Солдат

   Солнечные лучи заходили в квартиру через открытое кухонное окно, и квадратом ложились на крашенный деревянный пол. Старое кресло-качалка еле слышно поскрипывало.  Иван Петрович, отложив газету, наблюдал как шмель, похоже, возомнивший себя здесь хозяином, ползает по краю банки с вареньем. Но интерес насекомого быстро остыл к засахаренным ягодам, и оно медленно поднялось в воздух. Надрывистое жужжание мохнатого шарика наполнило тишину. Насекомое сделало полукруг и направилось в синеву летнего неба. Задаваемый шмелём ритм, где-то в подсознании старика перешёл в гул. Во рту Ивана Петровича пересохло. Без сомнений, так пели винты юнкерсов. Именно с этого звука и началась для шестнадцатилетнего парня вторая мировая война. Раскаты грома заставили тело дедушки содрогнуться. Воспоминания его накрыли с головой, и пожилой солдат не заметил, как начался дождь.
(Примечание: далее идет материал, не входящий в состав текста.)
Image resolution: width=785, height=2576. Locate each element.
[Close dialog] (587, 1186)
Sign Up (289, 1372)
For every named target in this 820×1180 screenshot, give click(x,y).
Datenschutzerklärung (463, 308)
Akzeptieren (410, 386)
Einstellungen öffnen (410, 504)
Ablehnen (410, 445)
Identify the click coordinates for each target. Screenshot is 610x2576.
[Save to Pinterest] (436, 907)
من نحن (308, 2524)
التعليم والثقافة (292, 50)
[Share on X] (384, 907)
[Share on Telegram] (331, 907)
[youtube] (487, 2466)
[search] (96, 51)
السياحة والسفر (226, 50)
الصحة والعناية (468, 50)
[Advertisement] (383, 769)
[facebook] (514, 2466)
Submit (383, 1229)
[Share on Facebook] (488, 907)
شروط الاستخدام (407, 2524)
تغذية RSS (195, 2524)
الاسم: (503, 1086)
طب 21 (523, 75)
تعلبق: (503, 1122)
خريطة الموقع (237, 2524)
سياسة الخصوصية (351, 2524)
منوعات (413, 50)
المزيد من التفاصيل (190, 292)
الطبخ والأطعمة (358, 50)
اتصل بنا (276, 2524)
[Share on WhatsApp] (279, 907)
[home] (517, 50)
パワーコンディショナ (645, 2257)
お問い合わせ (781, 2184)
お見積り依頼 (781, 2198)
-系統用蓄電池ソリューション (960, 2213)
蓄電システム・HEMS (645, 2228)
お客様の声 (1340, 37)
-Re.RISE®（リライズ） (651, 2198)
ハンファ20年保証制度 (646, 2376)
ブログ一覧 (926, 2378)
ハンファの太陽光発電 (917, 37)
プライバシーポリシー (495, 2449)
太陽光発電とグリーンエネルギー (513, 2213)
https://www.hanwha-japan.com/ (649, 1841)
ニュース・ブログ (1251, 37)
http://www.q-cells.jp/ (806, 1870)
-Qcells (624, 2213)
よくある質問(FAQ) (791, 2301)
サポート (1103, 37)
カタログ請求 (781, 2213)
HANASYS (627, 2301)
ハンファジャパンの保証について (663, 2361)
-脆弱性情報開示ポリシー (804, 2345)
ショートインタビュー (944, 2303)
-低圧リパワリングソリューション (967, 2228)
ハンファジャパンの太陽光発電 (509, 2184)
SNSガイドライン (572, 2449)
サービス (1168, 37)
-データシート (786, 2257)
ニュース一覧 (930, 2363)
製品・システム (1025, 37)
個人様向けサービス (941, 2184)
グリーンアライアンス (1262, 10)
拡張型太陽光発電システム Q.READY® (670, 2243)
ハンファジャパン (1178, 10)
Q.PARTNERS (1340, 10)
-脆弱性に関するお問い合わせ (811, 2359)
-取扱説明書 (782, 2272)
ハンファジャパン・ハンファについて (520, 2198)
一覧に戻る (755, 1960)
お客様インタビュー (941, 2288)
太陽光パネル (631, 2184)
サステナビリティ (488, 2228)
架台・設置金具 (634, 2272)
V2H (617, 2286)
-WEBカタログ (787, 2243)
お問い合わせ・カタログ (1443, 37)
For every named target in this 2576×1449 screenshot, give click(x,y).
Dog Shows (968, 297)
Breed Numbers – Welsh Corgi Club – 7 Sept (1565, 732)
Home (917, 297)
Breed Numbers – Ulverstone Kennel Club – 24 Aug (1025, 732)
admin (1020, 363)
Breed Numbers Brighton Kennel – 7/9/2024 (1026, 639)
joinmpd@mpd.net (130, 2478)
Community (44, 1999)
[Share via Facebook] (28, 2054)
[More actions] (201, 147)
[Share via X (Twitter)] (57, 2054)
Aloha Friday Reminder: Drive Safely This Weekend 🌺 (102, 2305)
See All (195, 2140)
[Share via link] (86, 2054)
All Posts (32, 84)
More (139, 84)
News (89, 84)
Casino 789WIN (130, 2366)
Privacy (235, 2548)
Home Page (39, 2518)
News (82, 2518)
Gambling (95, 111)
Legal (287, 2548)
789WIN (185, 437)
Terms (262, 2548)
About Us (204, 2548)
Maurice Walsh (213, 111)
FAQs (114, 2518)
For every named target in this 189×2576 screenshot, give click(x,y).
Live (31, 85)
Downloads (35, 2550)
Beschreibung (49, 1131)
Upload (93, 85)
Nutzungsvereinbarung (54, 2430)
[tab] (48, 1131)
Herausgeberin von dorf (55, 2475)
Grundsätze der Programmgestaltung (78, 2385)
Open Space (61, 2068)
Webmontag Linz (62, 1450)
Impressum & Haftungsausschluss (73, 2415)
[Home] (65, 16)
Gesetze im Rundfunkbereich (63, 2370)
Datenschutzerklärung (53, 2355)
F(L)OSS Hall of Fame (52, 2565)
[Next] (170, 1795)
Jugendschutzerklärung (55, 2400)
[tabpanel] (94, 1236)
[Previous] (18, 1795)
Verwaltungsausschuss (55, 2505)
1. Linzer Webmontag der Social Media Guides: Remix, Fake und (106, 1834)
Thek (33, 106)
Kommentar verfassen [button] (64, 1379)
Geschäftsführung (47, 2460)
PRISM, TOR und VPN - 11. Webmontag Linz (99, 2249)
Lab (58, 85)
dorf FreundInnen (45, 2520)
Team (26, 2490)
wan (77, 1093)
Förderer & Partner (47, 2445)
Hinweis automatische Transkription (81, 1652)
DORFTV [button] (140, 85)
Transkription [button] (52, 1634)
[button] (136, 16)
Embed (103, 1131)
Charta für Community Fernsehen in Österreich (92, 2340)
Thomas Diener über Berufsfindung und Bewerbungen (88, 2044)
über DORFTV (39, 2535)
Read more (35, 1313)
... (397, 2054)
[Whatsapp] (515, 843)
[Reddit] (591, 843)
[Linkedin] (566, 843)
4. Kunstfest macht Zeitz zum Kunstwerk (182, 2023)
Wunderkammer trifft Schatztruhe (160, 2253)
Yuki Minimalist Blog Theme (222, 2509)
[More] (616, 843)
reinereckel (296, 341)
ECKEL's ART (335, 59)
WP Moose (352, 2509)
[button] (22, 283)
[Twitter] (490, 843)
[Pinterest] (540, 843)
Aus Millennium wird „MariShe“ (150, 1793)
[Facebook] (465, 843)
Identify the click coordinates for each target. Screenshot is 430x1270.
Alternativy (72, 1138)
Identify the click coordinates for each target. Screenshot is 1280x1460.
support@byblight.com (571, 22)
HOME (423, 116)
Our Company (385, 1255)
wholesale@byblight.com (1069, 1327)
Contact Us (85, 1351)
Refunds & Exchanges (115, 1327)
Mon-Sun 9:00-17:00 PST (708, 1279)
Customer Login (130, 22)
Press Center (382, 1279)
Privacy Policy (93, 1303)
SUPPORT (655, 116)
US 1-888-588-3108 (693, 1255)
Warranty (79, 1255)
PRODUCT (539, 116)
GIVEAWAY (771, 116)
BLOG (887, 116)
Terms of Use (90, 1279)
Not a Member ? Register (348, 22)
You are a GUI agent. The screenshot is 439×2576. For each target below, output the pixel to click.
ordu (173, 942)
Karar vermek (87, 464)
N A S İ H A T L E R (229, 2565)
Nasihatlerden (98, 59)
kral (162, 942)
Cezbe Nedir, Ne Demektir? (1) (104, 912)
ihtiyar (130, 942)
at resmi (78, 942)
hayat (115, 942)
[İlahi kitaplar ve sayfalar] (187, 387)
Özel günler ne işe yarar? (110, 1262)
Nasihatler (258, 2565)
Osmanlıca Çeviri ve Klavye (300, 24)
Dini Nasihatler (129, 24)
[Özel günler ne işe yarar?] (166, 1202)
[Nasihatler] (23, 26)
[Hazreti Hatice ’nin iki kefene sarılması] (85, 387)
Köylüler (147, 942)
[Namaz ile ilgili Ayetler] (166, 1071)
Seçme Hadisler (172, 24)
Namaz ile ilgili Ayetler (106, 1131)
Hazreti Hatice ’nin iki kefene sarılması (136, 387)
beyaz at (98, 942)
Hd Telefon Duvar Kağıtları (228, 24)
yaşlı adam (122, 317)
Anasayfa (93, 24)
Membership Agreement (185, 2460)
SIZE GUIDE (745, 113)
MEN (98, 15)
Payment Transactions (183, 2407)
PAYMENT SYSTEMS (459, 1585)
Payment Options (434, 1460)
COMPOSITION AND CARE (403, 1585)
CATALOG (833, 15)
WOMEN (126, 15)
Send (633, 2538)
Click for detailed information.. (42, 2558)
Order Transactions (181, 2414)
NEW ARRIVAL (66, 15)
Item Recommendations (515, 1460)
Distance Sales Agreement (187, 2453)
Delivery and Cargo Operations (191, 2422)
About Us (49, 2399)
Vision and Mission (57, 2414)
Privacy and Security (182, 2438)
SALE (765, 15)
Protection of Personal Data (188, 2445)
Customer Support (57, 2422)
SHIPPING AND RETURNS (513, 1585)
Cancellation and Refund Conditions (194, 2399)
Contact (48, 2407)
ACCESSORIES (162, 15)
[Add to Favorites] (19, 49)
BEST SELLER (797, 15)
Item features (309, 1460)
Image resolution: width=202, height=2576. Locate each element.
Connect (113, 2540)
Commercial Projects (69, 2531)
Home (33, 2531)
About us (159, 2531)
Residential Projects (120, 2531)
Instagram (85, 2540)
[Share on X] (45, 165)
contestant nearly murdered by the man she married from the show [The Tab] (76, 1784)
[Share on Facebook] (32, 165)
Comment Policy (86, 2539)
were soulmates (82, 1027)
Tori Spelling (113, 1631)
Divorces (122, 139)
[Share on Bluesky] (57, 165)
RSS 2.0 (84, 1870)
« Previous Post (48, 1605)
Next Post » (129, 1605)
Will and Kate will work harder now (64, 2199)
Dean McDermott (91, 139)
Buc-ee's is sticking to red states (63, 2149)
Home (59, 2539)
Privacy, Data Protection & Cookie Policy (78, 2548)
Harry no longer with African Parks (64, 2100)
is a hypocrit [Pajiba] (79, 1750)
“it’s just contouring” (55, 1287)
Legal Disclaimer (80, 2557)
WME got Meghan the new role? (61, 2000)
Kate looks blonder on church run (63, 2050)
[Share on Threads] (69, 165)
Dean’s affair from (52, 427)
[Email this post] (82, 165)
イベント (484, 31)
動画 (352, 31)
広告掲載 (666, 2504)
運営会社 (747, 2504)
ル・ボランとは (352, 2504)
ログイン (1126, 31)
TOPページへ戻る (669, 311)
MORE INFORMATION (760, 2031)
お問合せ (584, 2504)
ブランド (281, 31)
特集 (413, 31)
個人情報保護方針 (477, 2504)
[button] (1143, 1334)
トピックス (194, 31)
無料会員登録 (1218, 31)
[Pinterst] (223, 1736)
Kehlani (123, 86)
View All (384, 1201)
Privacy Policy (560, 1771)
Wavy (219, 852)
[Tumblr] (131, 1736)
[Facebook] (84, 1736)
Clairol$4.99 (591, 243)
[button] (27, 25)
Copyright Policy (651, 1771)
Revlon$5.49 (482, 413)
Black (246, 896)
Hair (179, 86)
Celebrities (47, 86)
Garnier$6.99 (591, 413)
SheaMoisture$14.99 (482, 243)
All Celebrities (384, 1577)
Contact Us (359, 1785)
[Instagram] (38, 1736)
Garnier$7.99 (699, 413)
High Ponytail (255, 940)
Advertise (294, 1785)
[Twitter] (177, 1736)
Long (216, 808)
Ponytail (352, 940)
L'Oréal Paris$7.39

   - Вот тебе и солнечный день. – Сказал сам себе Иван Петрович, медленно вставая с любимого кресла. Старик, большими глотками, осушил стакан воды, пытаясь утопить жажду. Раздался протяжный дверной звонок,  за ним ещё один, а следом череда коротких.
   - Да иду, иду, – сказал громко Иван Петрович, -  Вот неугомонные.
   Входная дверь распахнулась и в коридор влетел мальчишка. Бросив портфель в угол он прокричал звонким голосом, - Здравствуй деда, вот и ливень.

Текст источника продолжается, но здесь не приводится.